“OTHERING AND BELONGING” and “Targeted Universalism” are two of our most potent frameworks, and in the last year, we have made a decisive move towards more deeply articulating and implementing them as conceptual frameworks and applied policy interventions.
When Stephen Menendian and I first published “The Problem of Othering: Towards Inclusiveness and Belonging” in the first issue of our Othering and Belonging Journal (otheringandbelonging.org) a few years ago, readers noted that most of the article was focused on othering. Even the section on belonging was more about what failed to constitute an authentic belonging intervention and therefore focused primarily on othering.The practice of othering in the form of racial hierarchy, gender bias, disability bias, and anti-immigrant sentiment is widespread. Yet there remained and remains a need to better understand and practice belonging.This is a gap we have been busy attending to across our work at the Institute. If most of our energy since we opened the Institute in 2012 was focused on articulating, defining, and descriptively identifying the patterns and mechanisms of othering—and remediating them—we have undertaken a remarkable pivot in the last year towards belonging. As will be evident in this year’s Othering & Belonging Conference in April, our recent explainer video on bridging (highlighted on page 8), our Artist in Residence program investigating belonging (featured on page 26), and the recent launch of our Blueprint for Belonging curriculum, we dove headfirst into belonging.
There are many expressions of belonging narratives and practices at the Institute, and by organizations and activists beyond the Institute, even if they do not use the same word. We believe it is useful to continue to be more explicit about belonging as we challenge othering. We have begun to surface what true belonging looks and feels like, at many levels, interpersonal, social, political, and structural levels as well as how we practice culture and employ narratives, both consciously and unconsciously. We better understand that interventions of belonging are more than equity interventions—they have an affective component that changes how the target group feels or responds about the institution or intervention. Belonging is not about joining an exclusive club, or even being made to feel that you belong, but about co-creating that to which we all must belong, which requires engagement with power. As frames, both “inclusion” and “equity” fall short of fully capturing these co-creative components.
It is important to understand the issues and problems we are dealing with. But this is not enough. We must also have some way of operationalizing this understanding. Two of the ways we help to operationalize belonging is through “Targeted Universalism” and “Bridging.”

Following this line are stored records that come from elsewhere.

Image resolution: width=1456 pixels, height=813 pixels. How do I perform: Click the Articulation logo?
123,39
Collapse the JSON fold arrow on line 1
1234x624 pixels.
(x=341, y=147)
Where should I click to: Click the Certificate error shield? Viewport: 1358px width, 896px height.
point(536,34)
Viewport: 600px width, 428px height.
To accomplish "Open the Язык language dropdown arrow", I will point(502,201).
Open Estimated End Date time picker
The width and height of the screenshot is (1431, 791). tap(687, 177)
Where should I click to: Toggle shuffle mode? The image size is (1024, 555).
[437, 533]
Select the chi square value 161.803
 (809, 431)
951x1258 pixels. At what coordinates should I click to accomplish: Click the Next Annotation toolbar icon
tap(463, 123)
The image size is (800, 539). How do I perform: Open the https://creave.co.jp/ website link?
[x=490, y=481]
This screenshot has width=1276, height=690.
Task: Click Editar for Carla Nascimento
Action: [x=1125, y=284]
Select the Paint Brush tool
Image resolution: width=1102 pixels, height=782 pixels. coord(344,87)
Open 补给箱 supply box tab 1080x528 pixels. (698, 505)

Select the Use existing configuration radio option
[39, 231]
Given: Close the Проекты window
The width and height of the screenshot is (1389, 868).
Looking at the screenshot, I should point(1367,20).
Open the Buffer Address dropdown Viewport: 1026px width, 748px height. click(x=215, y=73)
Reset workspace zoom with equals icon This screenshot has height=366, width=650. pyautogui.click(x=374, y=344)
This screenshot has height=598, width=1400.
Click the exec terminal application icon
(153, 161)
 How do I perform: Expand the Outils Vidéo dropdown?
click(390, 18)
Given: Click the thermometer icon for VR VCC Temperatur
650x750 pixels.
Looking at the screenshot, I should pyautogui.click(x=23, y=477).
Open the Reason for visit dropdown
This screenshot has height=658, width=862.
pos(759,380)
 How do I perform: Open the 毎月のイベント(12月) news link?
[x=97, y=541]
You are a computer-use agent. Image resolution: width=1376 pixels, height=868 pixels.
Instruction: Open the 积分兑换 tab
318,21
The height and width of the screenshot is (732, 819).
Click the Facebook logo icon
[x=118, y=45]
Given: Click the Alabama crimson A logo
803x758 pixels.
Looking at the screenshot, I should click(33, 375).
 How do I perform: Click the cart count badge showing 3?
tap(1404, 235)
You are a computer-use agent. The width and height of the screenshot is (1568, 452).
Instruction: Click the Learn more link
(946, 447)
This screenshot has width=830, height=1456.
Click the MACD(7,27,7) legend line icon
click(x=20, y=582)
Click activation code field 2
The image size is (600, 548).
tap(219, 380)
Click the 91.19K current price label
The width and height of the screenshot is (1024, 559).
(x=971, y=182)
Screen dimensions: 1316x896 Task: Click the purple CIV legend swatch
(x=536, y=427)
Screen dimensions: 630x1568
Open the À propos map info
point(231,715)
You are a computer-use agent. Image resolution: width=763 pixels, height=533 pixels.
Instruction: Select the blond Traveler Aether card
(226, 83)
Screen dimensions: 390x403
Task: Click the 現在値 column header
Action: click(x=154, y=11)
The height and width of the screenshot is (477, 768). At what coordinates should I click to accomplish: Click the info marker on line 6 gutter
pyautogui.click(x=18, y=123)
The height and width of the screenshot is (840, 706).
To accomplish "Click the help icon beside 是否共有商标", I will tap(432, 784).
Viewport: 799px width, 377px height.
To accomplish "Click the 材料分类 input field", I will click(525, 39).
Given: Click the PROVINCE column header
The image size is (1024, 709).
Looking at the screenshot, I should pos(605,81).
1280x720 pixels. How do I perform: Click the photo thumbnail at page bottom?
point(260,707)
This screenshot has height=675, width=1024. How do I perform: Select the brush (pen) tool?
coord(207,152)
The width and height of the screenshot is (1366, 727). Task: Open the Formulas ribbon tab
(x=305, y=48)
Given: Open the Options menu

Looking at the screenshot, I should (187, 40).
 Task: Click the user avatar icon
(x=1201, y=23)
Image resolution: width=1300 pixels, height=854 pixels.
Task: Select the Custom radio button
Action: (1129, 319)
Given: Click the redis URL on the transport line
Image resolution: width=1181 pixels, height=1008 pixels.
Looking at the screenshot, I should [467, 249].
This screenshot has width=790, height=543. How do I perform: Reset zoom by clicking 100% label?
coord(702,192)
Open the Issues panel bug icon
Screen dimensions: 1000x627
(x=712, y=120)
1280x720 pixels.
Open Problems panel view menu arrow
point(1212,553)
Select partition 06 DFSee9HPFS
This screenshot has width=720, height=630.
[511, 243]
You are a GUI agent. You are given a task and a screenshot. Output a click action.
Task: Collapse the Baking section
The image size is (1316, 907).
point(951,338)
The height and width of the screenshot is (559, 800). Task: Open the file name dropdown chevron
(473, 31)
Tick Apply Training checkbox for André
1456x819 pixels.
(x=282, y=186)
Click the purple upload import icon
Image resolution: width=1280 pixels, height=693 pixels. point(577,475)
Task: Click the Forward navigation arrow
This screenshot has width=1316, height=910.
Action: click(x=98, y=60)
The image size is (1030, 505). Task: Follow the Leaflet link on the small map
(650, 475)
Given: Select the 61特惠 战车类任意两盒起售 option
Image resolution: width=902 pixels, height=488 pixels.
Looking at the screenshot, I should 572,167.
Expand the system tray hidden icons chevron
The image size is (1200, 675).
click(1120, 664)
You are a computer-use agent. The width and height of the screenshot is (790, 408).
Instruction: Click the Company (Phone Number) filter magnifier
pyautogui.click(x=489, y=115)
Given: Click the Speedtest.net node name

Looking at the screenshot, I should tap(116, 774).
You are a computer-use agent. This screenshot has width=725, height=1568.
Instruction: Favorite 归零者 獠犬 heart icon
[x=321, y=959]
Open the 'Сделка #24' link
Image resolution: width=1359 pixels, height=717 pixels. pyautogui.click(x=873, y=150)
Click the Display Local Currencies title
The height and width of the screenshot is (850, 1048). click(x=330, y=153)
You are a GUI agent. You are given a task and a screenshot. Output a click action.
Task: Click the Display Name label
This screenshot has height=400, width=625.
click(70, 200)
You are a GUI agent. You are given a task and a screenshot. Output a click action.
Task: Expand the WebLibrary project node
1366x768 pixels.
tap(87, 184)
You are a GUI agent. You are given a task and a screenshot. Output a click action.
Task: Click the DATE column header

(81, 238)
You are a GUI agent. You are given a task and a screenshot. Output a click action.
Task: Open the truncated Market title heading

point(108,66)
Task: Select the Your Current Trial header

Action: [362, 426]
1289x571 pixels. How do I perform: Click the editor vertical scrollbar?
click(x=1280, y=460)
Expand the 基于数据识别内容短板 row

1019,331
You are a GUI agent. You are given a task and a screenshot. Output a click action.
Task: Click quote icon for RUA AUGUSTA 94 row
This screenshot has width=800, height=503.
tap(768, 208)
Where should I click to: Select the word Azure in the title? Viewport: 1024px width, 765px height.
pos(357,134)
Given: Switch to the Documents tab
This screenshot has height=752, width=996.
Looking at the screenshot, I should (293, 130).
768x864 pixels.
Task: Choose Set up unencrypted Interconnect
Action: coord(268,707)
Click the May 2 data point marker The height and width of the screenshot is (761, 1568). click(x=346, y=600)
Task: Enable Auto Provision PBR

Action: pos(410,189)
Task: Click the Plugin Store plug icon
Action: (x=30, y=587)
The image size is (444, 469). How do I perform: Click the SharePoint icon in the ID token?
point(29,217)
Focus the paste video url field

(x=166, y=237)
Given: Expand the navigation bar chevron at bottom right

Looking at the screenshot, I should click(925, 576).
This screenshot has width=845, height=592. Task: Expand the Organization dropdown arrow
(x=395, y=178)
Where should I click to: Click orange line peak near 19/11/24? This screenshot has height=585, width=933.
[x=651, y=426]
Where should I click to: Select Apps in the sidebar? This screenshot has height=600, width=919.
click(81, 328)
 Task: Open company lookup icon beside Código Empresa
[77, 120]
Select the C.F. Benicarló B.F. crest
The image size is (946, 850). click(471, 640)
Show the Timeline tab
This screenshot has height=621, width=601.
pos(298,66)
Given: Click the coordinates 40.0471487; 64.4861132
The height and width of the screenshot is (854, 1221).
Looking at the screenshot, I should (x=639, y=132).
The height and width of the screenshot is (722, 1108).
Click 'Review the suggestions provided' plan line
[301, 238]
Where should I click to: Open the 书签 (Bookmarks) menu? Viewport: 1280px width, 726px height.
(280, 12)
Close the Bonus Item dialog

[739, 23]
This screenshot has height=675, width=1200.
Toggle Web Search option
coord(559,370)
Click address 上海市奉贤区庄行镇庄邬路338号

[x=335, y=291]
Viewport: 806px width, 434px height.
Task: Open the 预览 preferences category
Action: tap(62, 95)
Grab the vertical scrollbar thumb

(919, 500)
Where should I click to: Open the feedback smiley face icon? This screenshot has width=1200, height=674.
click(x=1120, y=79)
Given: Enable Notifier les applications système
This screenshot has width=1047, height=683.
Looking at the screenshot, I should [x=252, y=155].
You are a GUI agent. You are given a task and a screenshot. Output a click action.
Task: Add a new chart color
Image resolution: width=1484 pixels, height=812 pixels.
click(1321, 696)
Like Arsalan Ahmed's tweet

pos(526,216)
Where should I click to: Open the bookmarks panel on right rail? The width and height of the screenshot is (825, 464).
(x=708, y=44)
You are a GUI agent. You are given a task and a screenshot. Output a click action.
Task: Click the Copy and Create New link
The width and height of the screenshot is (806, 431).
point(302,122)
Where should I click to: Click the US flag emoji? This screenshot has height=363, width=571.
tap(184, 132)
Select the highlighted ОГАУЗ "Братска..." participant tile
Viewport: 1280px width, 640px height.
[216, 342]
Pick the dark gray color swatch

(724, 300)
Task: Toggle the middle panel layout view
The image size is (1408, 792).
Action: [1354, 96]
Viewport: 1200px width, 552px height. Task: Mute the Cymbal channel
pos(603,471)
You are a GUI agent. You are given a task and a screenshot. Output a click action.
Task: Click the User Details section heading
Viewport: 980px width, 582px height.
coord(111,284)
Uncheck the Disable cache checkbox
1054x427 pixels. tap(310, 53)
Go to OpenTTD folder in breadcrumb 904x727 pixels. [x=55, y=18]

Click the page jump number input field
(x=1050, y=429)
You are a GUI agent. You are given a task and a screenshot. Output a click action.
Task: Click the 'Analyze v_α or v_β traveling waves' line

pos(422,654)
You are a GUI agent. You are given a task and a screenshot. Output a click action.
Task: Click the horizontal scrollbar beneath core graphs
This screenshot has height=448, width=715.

Our long-in-development primer on Targeted Universalism will be launched around the same time as this edition of our news magazine. For more than a few years, the Institute has been working on a comprehensive primer that explains and illustrates the promise and process for applying a Targeted Universalism framework to our most challenging societal issues. We will be pleased to release the primer and to learn from its application and contributions. Targeted Universalism, which is thought of as “Equity 2.0,” is practiced by groups and institutions all over the country and world. It is one of the ways to operationalize belonging. The primer, entitled “Targeted Universalism: Policy and Practice,” illuminates how a Targeted Universalism policy framework opens up new avenues for transformative change, by rejecting a one-size-fits-all solution to policy problems or social ills. Instead, what is needed are a range of strategies capable of advancing all groups to the universal goal, which is defined, in part, by our collective aspirations. Through Targeted Universalism, we reject the false dichotomy of “targeted” v. “universal” policy prescriptions. Such debates were prominent in the midst of the 2015 proposal by President Barack Obama to expand pre-K, and will no doubt become even more prominent during the 2020 presidential primary season as universal health care becomes one of the nation’s foremost policy questions. Our report offers a valuable and timely contribution to these ongoing conversations.
When it comes to “Bridging,” it helps to understand it by considering its opposite, which is breaking. Breaking is the process of defining some groups as other and a threat. A number of policies naturally follow from breaking. The opposite of breaking is bridging. It requires a commitment to listening to others, to narrative, and to the imagination of larger “we’s” without saming our differences.
But bridging is not just interpersonal. It impacts not only how we think of policies and practices, but also how we talk about and implement them. In the US there has been a foundational question of who can really belong. The right-wing answer has been to narrow the “we.” Our work in the US and beyond calls for a new story where we all belong. Through projects like Civic Engagement Narrative Change, the Institute works across sectors to integrate analysis, rigorous empirical research, strategic alignment, narrative development, communications, cultural strategy, and organizing—nor just for not just narrow winning coalitions, but for new ways of being and making change together.
This is not short-term work. Making a new “we” does not happen in the final months or years when the election cycle heats up. It doesn’t happen on two-year timelines or four-year timelines. That’s why the civic organizations with which we partner are those rooted and led by local communities, are invested in building real capacity and power, and work year-round to increase all manner of democratic participation. You can read more about some of their work on page 21.
We look forward to continuing this journey of deepening our understanding of these turns in today’s world in order to continuing co-creating a world built on belonging.